Mas, o que isso tem a ver com as favelas no Brasil? E de que maneiras o Censo pode contribuir com a melhoria da qualidade de vida nestes territórios?
Primeiro é preciso ter em conta a definição de favelas pelo IBGE, como aglomerado subnormal [1]. “Aglomerado Subnormal é uma forma de ocupação irregular de terrenos de propriedade alheia – públicos ou privados – para fins de habitação em áreas urbanas e, em geral, caracterizados por um padrão urbanístico irregular, carência de serviços públicos essenciais e localização em áreas com restrição à ocupação”. Privilegia, pois, critérios negativos ligados à titularidade da propriedade, a irregularidade da ocupação, a irregularidade urbanística e a carência de serviços públicos. Em pesquisa realizada junto às prefeituras, a Pesquisa de Informações Básicas Municipais (Munic-IBGE), voltada para levantar informações relativas aos instrumentos de gestão municipal, mostra que as prefeituras, apesar de seguirem a caracterização adotada pelo instituto, adicionam outros critérios relativos às características ambientais, como localização em áreas de risco e sócio-econômicas e rendimento familiar. Estes critérios se aproximam da definição dada pela ONU Habitat para assentamentos informais, que destaca a falta de direito ou certificado de posse do terreno, áreas inadequadas do ponto de vista de um conjunto de riscos, precariedade em pelo menos um dos serviços públicos essenciais, precariedade dos materiais de construção e discordância dos códigos urbanísticos, número de moradores por Cômodo (COSTA e NASCIMENTO, 2005; CATALÁ e do CARMO, 20212).

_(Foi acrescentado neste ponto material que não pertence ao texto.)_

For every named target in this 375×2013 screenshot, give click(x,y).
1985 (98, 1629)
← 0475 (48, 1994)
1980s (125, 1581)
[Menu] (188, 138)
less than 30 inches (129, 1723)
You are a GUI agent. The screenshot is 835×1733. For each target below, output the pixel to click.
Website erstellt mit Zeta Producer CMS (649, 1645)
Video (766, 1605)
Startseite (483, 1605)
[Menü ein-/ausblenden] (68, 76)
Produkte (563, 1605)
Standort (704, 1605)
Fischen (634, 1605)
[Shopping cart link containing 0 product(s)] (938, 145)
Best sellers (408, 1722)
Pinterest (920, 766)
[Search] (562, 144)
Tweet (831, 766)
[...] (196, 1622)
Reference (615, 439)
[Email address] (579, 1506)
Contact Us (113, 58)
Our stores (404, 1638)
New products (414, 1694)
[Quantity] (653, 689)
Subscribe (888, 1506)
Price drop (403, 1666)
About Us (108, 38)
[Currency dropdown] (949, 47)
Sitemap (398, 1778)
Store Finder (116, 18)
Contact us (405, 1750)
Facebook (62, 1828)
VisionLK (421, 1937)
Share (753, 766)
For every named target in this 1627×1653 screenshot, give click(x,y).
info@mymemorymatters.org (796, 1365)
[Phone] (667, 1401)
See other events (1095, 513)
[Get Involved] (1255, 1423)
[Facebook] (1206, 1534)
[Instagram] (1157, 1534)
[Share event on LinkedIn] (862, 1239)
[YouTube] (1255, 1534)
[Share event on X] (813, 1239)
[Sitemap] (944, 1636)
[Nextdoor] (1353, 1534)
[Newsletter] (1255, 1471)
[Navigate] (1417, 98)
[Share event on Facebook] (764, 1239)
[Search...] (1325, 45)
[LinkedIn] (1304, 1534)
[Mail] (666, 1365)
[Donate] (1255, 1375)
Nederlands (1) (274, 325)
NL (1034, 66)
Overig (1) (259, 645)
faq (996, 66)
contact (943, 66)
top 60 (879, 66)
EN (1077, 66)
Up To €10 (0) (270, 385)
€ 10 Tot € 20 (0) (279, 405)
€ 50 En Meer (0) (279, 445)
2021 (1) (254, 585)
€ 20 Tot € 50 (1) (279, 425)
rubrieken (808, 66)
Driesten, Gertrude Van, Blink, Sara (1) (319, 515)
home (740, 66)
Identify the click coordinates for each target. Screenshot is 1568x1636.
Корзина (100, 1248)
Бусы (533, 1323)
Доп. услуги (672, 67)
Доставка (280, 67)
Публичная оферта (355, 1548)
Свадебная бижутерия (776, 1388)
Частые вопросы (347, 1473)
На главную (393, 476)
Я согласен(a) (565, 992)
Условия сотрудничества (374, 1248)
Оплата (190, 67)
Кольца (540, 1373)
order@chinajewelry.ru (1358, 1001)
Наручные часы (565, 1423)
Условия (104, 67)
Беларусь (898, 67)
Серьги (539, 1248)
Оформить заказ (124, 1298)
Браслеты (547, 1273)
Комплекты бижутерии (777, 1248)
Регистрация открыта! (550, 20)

O que se constata é que não há isenção nas definições, cada uma delas se insere em um contexto que destaca elementos comuns como a informalidade e a precariedade dos serviços, mas também dão ênfases distintas em relação à ocupação irregular, ao direito, ao risco, à qualidade da moradia. Tanto lideranças de favelas quanto estudiosos da área urbana questionam o privilégio dado a critérios como irregularidade da ocupação e inadequação aos padrões urbanísticos, tendo em conta que são exatamente estes critérios que colocam as favelas e suas populações no âmbito da informalidade e dos ilegalismos (ROLNIK, 20153). Destacam, por outro lado, o processo de criação de espaços urbanos por meio da autoconstrução que, na maior parte das vezes se faz coletivamente, por meio dos mutirões.
A discussão sobre critérios é fundamental, pois, são eles que orientam a coleta das informações e dados que vão ser a base para formulação de políticas públicas. Depois de atravessarmos um período crítico no qual foram cortados recursos orçamentários e postergada a realização do Censo, estamos em vias de finalizar a coleta dos dados censitários.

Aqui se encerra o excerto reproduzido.